Although Perl is often described as a programming language, it is in fact a relatively large family of general-purpose, dynamic programming languages, which traces its roots back to 1987. The most common language in the family is Perl 5 which launched in 1994.

Perl was originally created as a Unix scripting language to simplify reporting processing, but over the years it has expanded to include numerous features that have little to do with its roots.

Thanks to its parsing abilities, Perl 5 became a popular CGI scripting language in the nineties and it continued to evolve and encompass more features and modules for a wide variety of uses and industries. Perl 5 is now used for network programming, system administration and it has numerous applications in finance and graphics development. The current version, Perl 5.21, was introduced in June 2014 and all post-5.10 versions are considered 'modern Perl'.

Although the design process for Perl 6 started in 2000, the programming language is still in development. It fundamentally differs from Perl 5 and is supposed to improve eliminate or reduce the learning curve and streamline development. Nevertheless, development of is progressing and multiple incomplete implementations of Perl 6 target different niches, with virtualisation being the most common one.

Server support for Perl 5.20

Due to its age, Perl runs on a wide range of platforms, including all known derivatives of Unix, Perl's native platform. Support on major platforms such as Windows and OS X is a non-issue. Perl also runs on VMS, OS/2, BeOS, QNX, even DOS and Amiga.

However, hosting must be compatible and offer support for a variety of different modules and scripts. The extensive choice of distributions, modules and platforms may create issues when migrating, but most problems can be addressed using the 'make install' feature, which sorts out libraries, library paths and makes sure everything ends up in the right place.
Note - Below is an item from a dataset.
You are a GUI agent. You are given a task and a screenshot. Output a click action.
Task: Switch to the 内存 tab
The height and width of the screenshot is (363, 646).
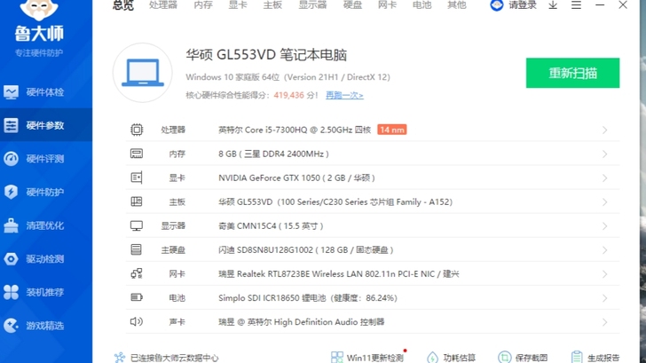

As far as hosts go, most of them offer numerous Perl modules and CGI scripts, so unless you need something relatively exotic, the average Perl host should suffice in terms of module support. Most power users are already aware of these limitations, so they usually do not pose a problem.

CPAN, which stands for Comprehensive Perl Archive Network, is a multi-gigabyte archive replicated on numerous servers around the world. It contains thousands of commonly used modules, extensions, source code and documentation for all of the above. The Task::Kensho module contained in CPAN features a list of recommended modules, making it a valuable resource for hosts and developers.

Perl hosting limitations

Perl hosts offer loads of commonly used Perl modules that will allow you to run various Perl and CGI scripts. These modules are pre-installed by the host and most hosts do not allow users to add additional Perl modules to their servers. The available, pre-installed modules are usually listed by the host.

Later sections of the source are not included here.